La volonté deTshisekedi de changer la Constitution ne chauffe pas les esprits qu’à Kinshasa, à Paris et Bruxelles, c’est quasiment la nuit des longs couteaux. Entre pro et anti changement de la Loi suprême, la bataille fait rage .
» Soki balobi yaka, yaka ». C’est par ce cri de ralliement que Zorobilel, un des meneurs de la résistance contre le régime de Tshisekedi dans la diaspora , galvanise dans les rues de Paris en appelant à une grande manifestation contre le changement de la Constitution à Paris et Bruxelles. leader du Bataillon Front Populaire, mouvement de la diaspora qui a réussi à établir le pont avec l’opposition politique de Kinshasa, il a fait du maintien de la Constitution une question de vie et de mort. » Si Tshisekedi touche à la Constitution pour se pérenniser au pouvoir, ce sera sa fin. Nous ferons tout pour le chasser du pouvoir »., avertit-il.
Au propos de Zorobilel, Jean-Louis Tshimbalanga, soutien de Félix en France, réagit vigoureusement .’ ‘Les gesticulations de ceux qui sont contre le changement de la Constitution ne nous impressionnent pas. La journée ville morte à Kinshasa ne donnera rien et leurs marches à Paris et Bruxelles ne changeront rien. Le président veut changer la Constitution et il passera par tous les leviers institutionnels pour y parvenir », prévient-il.
A Bruxelles, une autre tendance qui combat Félix mais qui refuse de s’ associer au C64, à une autre lecture de la situation. » Nous sommes contre le changement de la Constitution mais nous n’aporouvons pas les manifestations fourre-tout », déplore Patrick Tshibangu du mouvement de pression Kongosika basé dans la capitale belge.’ ‘Nos amis du Bataillon Front Populaire s’ associent avec des gens du PPRD pour manifester ensemble, nous ne pouvons cautionner cela », ajoute Patrick Tshibangu.
Mais en dépit de cette polémique dans le camp des opposants de Tshilombo dans la diaspora, la majorité des activistes congolais en Europe est déterminée à appuyer la journée ville morte de Kinshasa et les marchés du C64 à Paris comme à Bruxelles. » Nous allons mobiliser comme jamais pour contrer cette idée de changement de Constitution », renseigne Jean-Claude Leta, un bruxellois connu pour sa capacité de mobilisation des congolais de l’Europe.

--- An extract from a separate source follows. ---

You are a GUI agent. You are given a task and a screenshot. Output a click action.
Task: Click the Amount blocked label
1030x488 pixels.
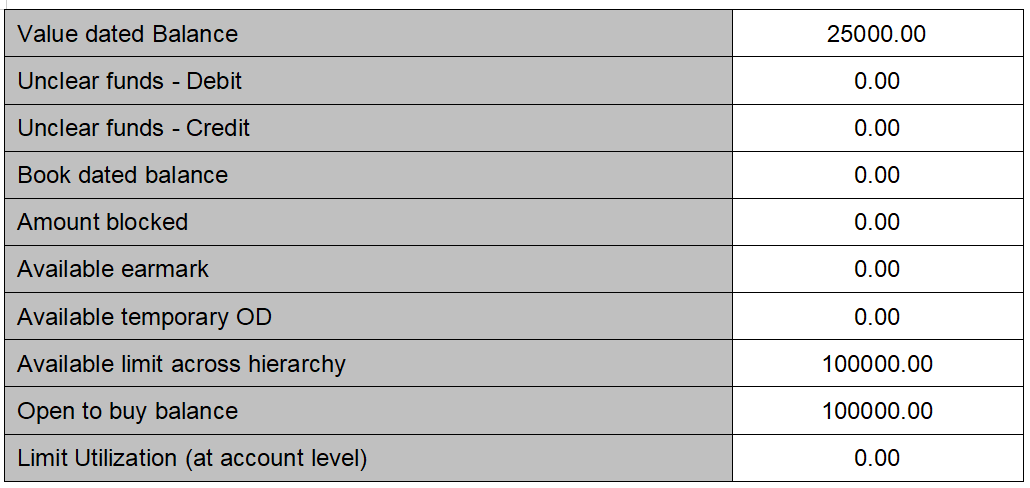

Alors qu’à Kinshasa, la journée ville morte annoncée par l’opposition aura valeur de test sur la capacité de Fayulu et consorts à faire lever le peuple contre le régime de Tshisekedi, la diaspora à fait des marches et de la mobilisation dans les réseaux sociaux son cheval de bataille. Le 3 juin à Paris, le Bataillon Front Populaire, qui est parvenu à fédérer les combattants et les représentants des partis politiques en Europe, compte faire une démonstration de force » Nous allons montrer à l’UDPS combien la diaspora est contre l’idée de changement de la Constitution », lâche Francis Matumona, cadre du Bataillon Front Populaire.